EW99 bitbuffer event 2016-02-29 15:45:01 - reverse the bits (excepting the first bit of first byte)
10001110 10010000 00000001 10010011 11110001 01101111 11111110 01101100 10110111
_1110001 01101111 11111110 01101100__==================================

I agree with "the temp is BCD encoded" - but "packed BCD" (Binary-coded decimal - Wikipedia.

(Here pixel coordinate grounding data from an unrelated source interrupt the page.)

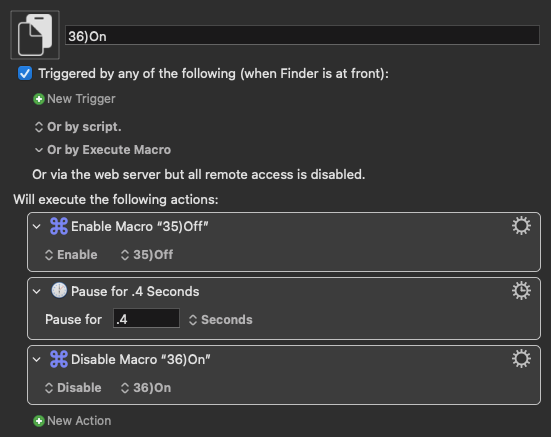This screenshot has height=437, width=551.
Task: Open gear menu for Pause action
Action: coord(521,291)
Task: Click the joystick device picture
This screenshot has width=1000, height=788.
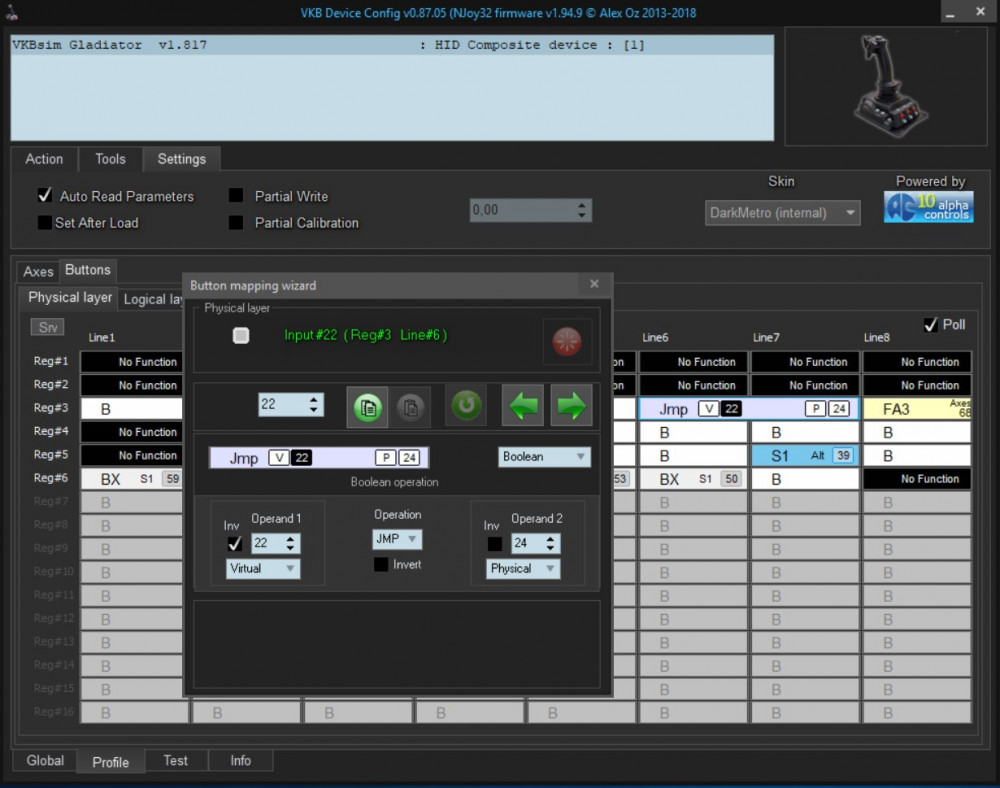Action: [884, 87]
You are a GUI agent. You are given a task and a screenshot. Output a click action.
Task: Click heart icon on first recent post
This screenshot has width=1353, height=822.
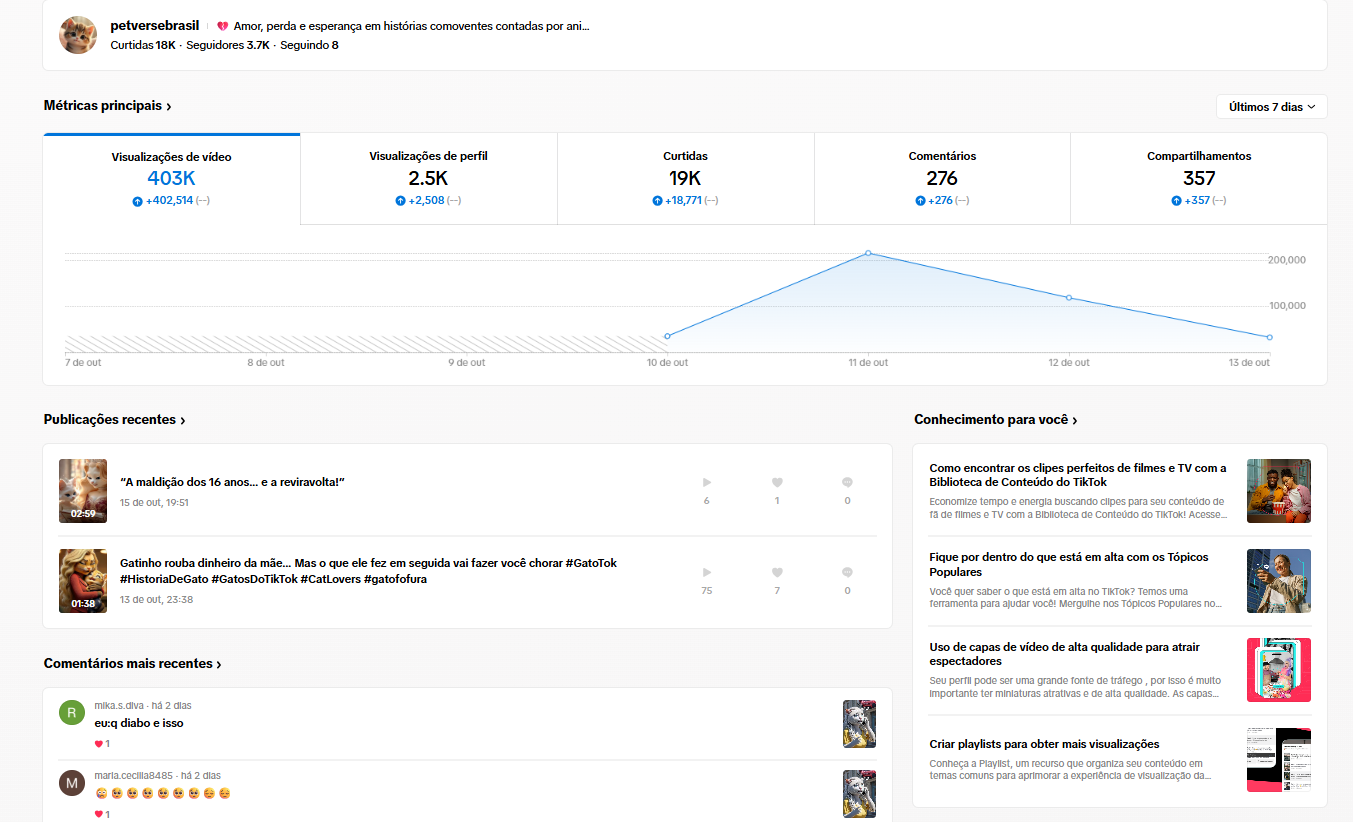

I have been surprised - "(temp = 39.4 C)" in your message. It in Africa :slight_smile: ? Or in the room :o?

Ok.

The sensor transfers temperature from-40 to +60 (according to the description).
I have put the sensor on the battery and have heated to 45,5 C

EW99 bitbuffer event 2016-03-05 03:27:52 - 45,5 C
10001110 10010000 11000100 01010101 11110001 01101111 00111011 10101010 11101000 
8___e___ 9___0___ c___4___ 5___5___ f1 6f 3b aa e8

So, three bits on tens of temperature at the end of the third byte, the fourth byte of unit + 1/10.

As a result what we have:

EW99 bitbuffer event 2016-03-05 03:27:52 - 45,5 C
10001110 10010000 11000100 01010101 11110001 01101111 00111011 10101010 11101000 
kkkkkkkk ??ccs??? ?????ttt tttttttt _rrrrrrr rrrrrrrr rrrrrrrr rrrrrrrr CRS__CRS

k - device code
c - canal
s - sign
t - temperature
r - reverse (excepting the first bit)
? - ???????

How to define what is meant by the remained unknown bits? There are ideas?

Yours faithfully, Alex

I have been surprised - "(temp = 39.4 C)" in your message. It in Africa :slight_smile: ? Or in the room :o?

Read post #14.

How to define what is meant by the remained unknown bits?

"CRS" could be a CRC checksum, but there are other possibilities, like a simple sum. Other bits could be battery status, temperature increasing or decreasing, etc.

You have to look at a lot of entries to make sure, and if "CRS" is a CRC checksum, many bits will change, even if only one bit in the message changes.